Scientific classification
- Domain: Eukaryota
- Kingdom: Animalia
- Phylum: Arthropoda
- Subphylum: Chelicerata
- Class: Arachnida
- Order: Araneae
- Infraorder: Araneomorphae
- Family: Linyphiidae
- Genus: Laetesia
- Species: L. paragermana
- Binomial name: Laetesia paragermana Blest & Vink, 2003

= Laetesia paragermana =

- Authority: Blest & Vink, 2003
- Conservation status: DD

Species of spider

Laetesia paragermana is a species of sheet weaver endemic to New Zealand.

==Taxonomy==
This species was described in 2003 by A.D. Blest and Cor Vink from a female specimen.
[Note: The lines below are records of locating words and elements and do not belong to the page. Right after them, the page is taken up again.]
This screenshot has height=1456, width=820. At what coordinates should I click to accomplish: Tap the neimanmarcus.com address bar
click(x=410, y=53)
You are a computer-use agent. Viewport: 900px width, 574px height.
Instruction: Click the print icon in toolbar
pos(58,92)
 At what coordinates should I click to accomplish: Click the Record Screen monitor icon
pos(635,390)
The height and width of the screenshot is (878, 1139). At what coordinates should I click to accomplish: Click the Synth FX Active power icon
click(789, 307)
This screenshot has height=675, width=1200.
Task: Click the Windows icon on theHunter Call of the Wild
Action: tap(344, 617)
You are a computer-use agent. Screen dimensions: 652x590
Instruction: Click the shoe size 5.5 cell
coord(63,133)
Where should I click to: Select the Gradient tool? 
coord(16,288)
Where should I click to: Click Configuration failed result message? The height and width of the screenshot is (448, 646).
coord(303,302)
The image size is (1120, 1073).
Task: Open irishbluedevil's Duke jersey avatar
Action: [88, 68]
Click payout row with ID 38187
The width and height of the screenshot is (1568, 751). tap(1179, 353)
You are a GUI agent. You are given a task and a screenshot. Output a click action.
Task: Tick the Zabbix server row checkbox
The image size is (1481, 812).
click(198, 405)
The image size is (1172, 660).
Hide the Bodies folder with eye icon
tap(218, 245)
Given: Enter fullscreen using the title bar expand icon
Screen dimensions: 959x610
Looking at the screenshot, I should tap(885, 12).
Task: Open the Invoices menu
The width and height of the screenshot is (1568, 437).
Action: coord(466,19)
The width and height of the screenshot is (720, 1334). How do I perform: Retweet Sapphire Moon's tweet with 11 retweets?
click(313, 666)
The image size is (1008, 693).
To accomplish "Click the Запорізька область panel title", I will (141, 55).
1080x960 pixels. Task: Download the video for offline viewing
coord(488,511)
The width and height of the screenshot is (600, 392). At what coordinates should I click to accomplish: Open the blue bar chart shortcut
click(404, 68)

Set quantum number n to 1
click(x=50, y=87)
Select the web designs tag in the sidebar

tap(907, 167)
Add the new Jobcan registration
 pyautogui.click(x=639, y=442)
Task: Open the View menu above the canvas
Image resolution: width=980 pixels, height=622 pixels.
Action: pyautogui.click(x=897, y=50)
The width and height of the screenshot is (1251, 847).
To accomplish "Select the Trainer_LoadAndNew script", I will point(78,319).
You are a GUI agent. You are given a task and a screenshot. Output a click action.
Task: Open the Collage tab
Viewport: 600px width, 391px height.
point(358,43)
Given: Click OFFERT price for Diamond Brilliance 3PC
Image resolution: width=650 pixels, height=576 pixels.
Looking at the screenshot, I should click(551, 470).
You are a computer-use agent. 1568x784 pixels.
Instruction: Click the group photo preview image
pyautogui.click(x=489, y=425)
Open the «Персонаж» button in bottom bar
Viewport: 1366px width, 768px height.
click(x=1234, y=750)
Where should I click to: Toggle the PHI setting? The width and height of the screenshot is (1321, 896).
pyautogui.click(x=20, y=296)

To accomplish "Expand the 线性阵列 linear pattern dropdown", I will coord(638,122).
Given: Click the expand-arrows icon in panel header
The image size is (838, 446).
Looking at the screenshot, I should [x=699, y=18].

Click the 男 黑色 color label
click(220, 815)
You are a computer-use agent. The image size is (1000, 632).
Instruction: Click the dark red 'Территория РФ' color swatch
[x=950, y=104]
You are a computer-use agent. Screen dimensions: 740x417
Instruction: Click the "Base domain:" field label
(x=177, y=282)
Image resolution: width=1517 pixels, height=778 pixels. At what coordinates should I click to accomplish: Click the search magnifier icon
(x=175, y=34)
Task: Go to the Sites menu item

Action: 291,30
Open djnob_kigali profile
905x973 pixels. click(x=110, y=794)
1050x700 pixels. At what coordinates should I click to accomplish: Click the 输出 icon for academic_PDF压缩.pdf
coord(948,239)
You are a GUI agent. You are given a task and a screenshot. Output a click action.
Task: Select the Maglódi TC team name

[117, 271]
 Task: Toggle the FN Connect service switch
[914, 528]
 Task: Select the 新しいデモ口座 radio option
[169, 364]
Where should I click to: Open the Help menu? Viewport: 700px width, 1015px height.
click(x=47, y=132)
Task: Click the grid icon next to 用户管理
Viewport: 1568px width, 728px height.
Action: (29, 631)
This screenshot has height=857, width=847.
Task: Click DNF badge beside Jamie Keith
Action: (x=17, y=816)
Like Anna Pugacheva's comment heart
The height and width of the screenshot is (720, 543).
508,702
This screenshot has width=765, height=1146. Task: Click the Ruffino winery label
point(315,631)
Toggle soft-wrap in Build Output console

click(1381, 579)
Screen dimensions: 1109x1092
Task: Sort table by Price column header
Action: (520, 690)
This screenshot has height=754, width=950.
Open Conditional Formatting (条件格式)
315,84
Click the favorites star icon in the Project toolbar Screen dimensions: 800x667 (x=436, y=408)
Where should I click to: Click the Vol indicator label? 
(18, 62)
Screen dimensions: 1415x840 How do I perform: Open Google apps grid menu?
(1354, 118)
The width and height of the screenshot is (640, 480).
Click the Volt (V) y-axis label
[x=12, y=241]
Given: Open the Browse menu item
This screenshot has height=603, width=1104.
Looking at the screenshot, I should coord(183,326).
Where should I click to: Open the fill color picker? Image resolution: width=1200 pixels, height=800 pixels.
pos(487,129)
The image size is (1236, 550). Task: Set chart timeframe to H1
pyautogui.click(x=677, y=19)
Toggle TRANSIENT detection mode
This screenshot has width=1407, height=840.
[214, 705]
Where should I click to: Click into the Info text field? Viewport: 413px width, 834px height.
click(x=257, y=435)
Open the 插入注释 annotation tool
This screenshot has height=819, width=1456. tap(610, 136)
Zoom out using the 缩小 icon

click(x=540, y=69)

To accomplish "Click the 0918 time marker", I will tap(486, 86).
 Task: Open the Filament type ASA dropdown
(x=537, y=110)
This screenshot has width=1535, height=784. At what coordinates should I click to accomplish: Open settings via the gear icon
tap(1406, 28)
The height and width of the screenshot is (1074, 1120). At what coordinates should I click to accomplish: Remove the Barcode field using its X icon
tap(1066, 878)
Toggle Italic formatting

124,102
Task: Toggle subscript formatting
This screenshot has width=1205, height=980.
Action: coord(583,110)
The holotype is stored in Te Papa Museum under registration number AS.000150.

==Description==
The female is recorded at 2.65mm in length. This species has a pale brown prosoma, pale brown legs and dark grey abdomen that has a chevron pattern dorsally.

==Distribution==
This species is only known from Northland, New Zealand.

==Conservation status==
Under the New Zealand Threat Classification System, this species is listed as "Data Deficient" with the qualifiers of "Data Poor: Size", "Data Poor: Trend" and "One Location".